Potential car purchasers in the UAE, Saudi Arabia and Kuwait are relying on online research to a large extent and videos to make the most appropriate purchase decisions for their machines, long before they physically enter dealerships, according to new market research from Google.
According to the data, 57 percent of buyers in Saudi Arabia and 44 percent in the UAE start their research with a query on a search engine.
The research also found that a majority of buyers (83% in Saudi Arabia, 71% in Kuwait and 68% in the UAE) decide which car to buy in a matter of a mere two-month time period.
This decision, according to Google, is anchored by smartphones, with 97 percent of buyers in Kuwait, 91 percent in Saudi Arabia and 90 percent in the UAE looking up their potential new cars on their mobile devices.
Customisation features of the vehicle and online car configurators were also found to be very important during the research process, particularly as many buyers (37 percent in Saudi Arabia) make purchase decisions even without taking the car for a spin on a test drive. Of Saudi buyers, 81 percent said they use configurators, compared to 70 percent in the UAE.
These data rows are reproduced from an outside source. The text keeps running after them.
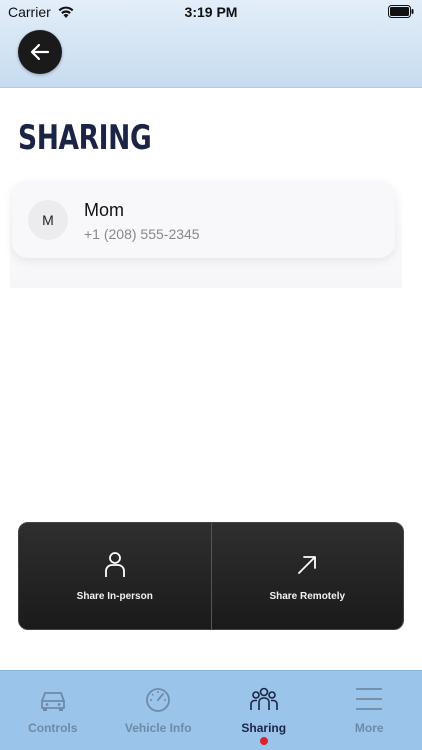 This screenshot has height=750, width=422. I want to click on tab-vehicle-info: Vehicle Info, so click(158, 710).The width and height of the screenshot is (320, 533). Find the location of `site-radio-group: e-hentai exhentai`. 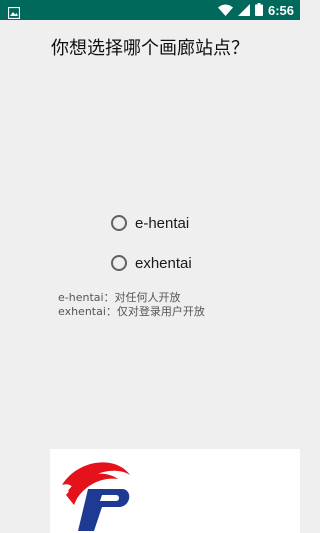

site-radio-group: e-hentai exhentai is located at coordinates (191, 252).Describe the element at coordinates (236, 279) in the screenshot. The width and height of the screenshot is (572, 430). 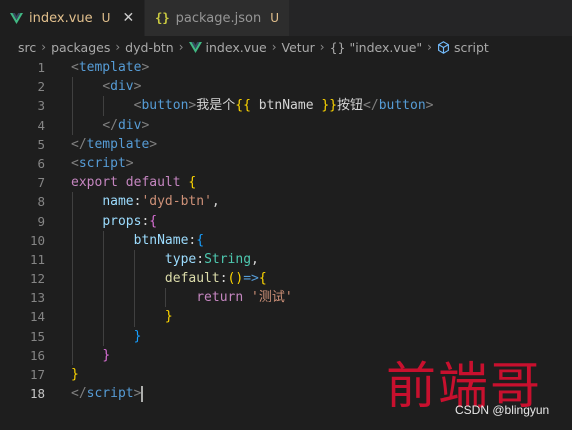
I see `code-token: ()` at that location.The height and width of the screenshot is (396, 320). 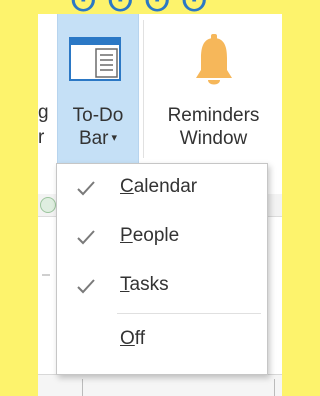 What do you see at coordinates (19, 204) in the screenshot?
I see `left-highlight-bar` at bounding box center [19, 204].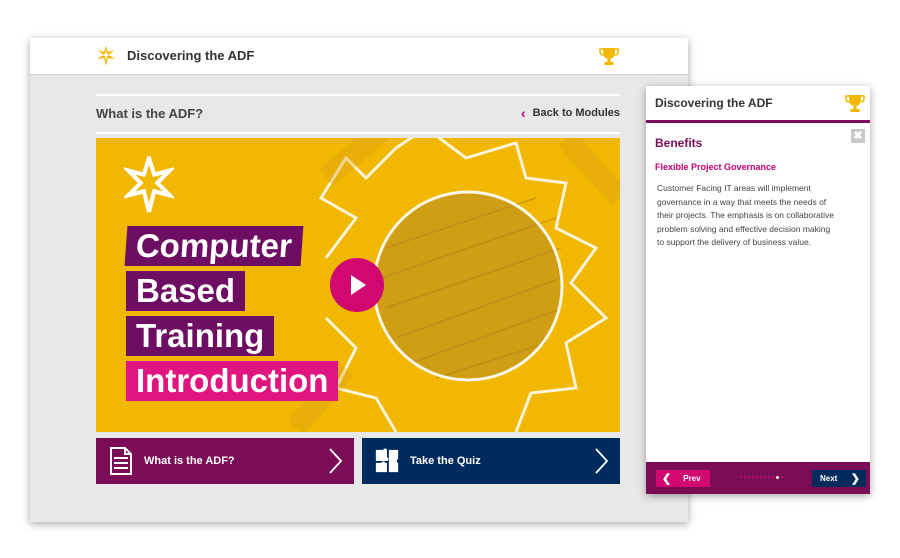 The height and width of the screenshot is (558, 900). What do you see at coordinates (232, 381) in the screenshot?
I see `hero-title-line-4: Introduction` at bounding box center [232, 381].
Notably, online video content was found to feature heavily in the purchasing process for many buyers, with 91 percent of Saudi buyers and 74 percent in the UAE saying that online video, mainly on YouTube, made them consider cars that they wouldn’t have considered otherwise.
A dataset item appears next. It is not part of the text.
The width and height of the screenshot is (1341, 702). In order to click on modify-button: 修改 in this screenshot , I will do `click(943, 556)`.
Additionally, 84 percent of Kuwaiti buyers said that videos had positively changed their mind about a certain car or manufacturer.
Once a decision on a purchase has been made, a majority of buyers (79 percent in Saudi Arabia and 66 percent) said they found their dealer online, with 41 percent of Saudi buyers and 54 percent of UAE buyers choosing a dealer with whom they had no prior familiarity.
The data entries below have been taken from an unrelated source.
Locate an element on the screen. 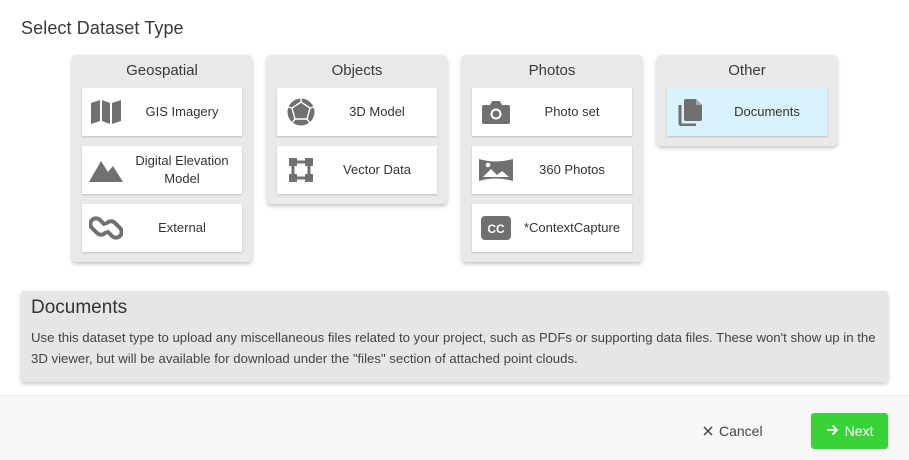 This screenshot has height=460, width=909. group-objects: Objects 3D Model Vector Data is located at coordinates (357, 130).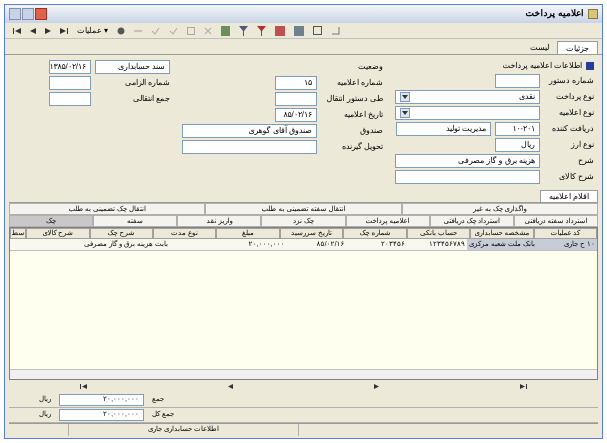 This screenshot has width=607, height=443. What do you see at coordinates (70, 67) in the screenshot?
I see `text-field: ۱۳۸۵/۰۲/۱۶` at bounding box center [70, 67].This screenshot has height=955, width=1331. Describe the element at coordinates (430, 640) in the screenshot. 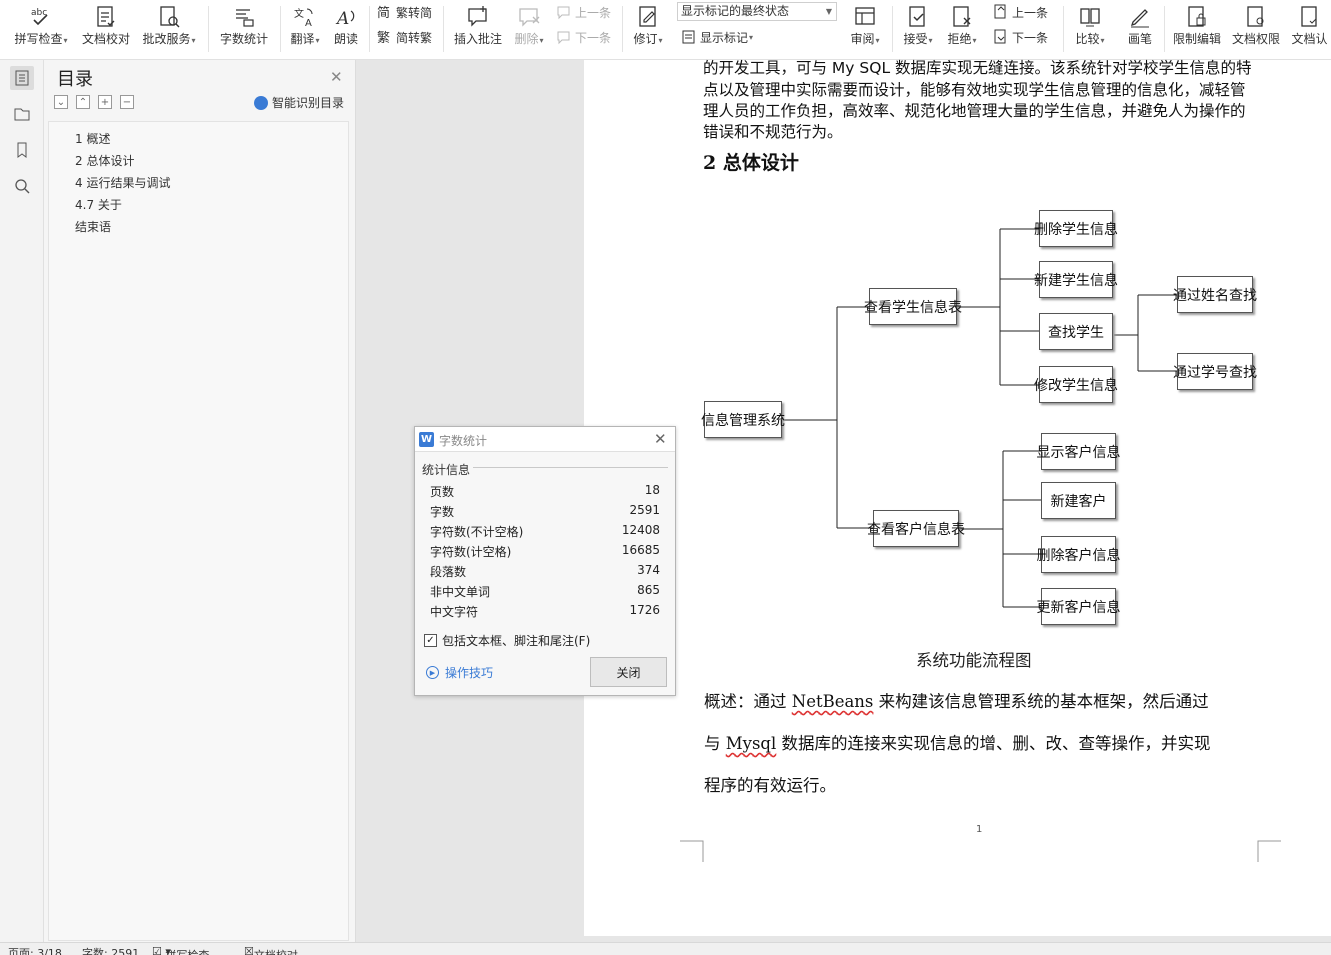

I see `checkmark-icon: ✓` at that location.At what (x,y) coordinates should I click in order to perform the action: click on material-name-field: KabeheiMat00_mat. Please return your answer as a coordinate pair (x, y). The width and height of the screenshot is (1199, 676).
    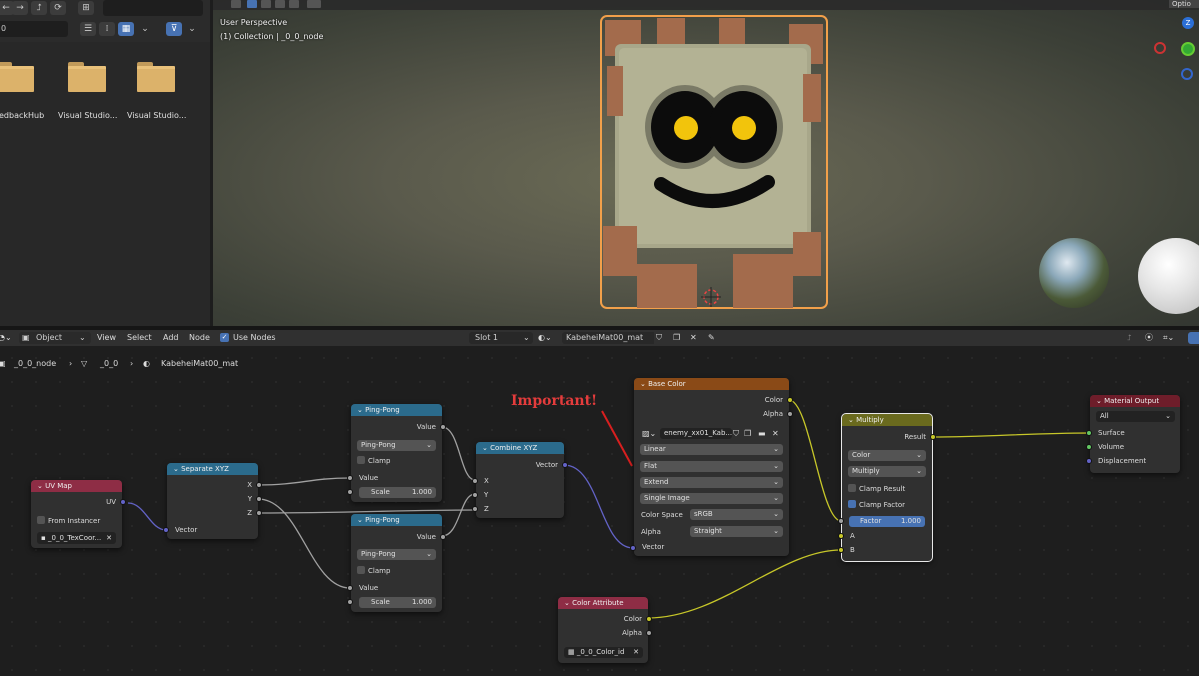
    Looking at the image, I should click on (608, 338).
While online car buying yet is uncommon, the research found that it is becoming an increasingly interesting option for many buyers, with 67 percent of Saudi buyers and 42 percent of UAE buyers said they’d consider it as an option if it was offered at all.
“Many consumers do have clear concerns about buying a car online though, such as the lack of physical product experience, personal advice or a test drive,” the report noted.
Brands that develop clever services to help buyers to overcome these concerns by leveraging digital technology to connect offline experience and online service may well put themselves in a position of advantage.”